* [Assignment]:
What lines of the data hold the string "width"? Pull each one out.

BEGIN Material provided

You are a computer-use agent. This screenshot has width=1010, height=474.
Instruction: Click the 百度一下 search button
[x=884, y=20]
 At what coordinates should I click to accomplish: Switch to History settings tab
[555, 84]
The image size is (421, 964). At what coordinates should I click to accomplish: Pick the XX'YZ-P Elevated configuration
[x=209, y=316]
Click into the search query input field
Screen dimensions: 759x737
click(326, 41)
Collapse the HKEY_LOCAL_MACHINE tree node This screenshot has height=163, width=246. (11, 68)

END Material provided

* [Reply]:
You are a computer-use agent. This screenshot has width=1010, height=474.
Collapse the HKEY_LOCAL_MACHINE tree node This screenshot has height=163, width=246. (11, 68)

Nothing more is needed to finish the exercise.